:: SHORT TASK ::
Rewrite the records below, everything from the line containing "Tap the Android" down to the line containing "Action: 102,887", as a Markdown table with the columns Row and Entry line. Number each line and skip any blank lines.

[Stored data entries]
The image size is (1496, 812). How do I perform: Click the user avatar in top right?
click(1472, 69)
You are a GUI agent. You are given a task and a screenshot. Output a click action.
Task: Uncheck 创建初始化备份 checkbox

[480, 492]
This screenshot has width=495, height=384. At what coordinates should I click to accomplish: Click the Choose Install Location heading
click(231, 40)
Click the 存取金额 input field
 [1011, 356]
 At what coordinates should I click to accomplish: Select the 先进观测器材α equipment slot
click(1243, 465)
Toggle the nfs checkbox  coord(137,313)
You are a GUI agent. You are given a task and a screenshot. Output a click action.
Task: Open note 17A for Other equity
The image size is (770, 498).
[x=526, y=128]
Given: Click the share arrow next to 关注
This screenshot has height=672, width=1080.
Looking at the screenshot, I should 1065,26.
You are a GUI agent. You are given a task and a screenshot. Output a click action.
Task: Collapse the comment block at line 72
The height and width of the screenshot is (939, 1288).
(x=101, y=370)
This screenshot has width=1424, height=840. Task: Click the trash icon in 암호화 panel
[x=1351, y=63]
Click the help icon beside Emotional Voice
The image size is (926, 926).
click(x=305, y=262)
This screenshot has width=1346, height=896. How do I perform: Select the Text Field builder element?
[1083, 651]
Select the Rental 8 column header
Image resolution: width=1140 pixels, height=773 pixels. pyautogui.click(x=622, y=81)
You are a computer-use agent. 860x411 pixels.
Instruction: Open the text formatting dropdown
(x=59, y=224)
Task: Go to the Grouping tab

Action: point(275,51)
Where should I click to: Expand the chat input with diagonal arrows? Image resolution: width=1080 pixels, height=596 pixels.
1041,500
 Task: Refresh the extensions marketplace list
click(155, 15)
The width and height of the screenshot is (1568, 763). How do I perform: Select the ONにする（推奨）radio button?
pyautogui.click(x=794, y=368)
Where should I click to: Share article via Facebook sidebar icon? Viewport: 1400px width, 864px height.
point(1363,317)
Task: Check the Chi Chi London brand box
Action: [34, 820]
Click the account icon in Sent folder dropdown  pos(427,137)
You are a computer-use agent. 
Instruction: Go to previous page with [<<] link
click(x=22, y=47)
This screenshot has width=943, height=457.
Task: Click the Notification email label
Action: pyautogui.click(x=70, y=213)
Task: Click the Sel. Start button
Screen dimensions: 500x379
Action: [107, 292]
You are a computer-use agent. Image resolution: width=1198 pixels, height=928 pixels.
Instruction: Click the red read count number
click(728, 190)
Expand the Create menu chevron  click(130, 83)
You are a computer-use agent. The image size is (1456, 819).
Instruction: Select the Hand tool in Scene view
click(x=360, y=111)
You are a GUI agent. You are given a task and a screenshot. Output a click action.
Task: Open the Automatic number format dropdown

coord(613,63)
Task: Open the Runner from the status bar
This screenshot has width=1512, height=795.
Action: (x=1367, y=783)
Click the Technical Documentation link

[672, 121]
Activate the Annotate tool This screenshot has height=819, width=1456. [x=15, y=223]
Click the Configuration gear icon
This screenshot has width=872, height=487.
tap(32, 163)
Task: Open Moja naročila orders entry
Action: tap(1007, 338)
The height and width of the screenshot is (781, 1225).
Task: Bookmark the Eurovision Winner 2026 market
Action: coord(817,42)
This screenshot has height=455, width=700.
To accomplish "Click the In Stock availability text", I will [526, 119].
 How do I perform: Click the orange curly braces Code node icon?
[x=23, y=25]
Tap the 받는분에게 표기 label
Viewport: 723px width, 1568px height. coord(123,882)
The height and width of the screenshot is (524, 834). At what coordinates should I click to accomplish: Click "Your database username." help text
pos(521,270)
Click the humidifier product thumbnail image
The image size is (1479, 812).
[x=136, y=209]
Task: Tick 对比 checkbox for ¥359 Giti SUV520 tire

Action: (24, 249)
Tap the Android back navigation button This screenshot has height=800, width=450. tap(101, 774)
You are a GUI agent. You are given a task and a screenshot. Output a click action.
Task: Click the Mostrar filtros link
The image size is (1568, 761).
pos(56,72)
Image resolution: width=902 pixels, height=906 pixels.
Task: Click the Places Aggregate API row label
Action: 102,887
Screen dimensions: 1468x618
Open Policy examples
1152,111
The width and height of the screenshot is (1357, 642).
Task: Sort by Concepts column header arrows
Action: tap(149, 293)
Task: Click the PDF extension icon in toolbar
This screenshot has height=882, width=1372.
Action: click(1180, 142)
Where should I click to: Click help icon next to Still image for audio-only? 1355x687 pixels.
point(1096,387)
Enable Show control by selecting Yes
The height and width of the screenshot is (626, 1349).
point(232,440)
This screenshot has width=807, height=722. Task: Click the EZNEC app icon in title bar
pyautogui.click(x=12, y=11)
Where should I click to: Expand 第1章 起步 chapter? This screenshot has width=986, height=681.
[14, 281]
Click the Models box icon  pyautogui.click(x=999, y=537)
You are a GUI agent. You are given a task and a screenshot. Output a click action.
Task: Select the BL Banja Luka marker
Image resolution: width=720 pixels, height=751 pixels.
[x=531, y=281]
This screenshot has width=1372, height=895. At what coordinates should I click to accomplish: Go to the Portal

:: REPLY TO THE TASK ::
| Row | Entry line |
|---|---|
| 1 | Tap the Android back navigation button This screenshot has height=800, width=450. tap(101, 774) |
| 2 | You are a GUI agent. You are given a task and a screenshot. Output a click action. |
| 3 | Task: Click the Mostrar filtros link |
| 4 | The image size is (1568, 761). |
| 5 | pos(56,72) |
| 6 | Image resolution: width=902 pixels, height=906 pixels. |
| 7 | Task: Click the Places Aggregate API row label |
| 8 | Action: 102,887 |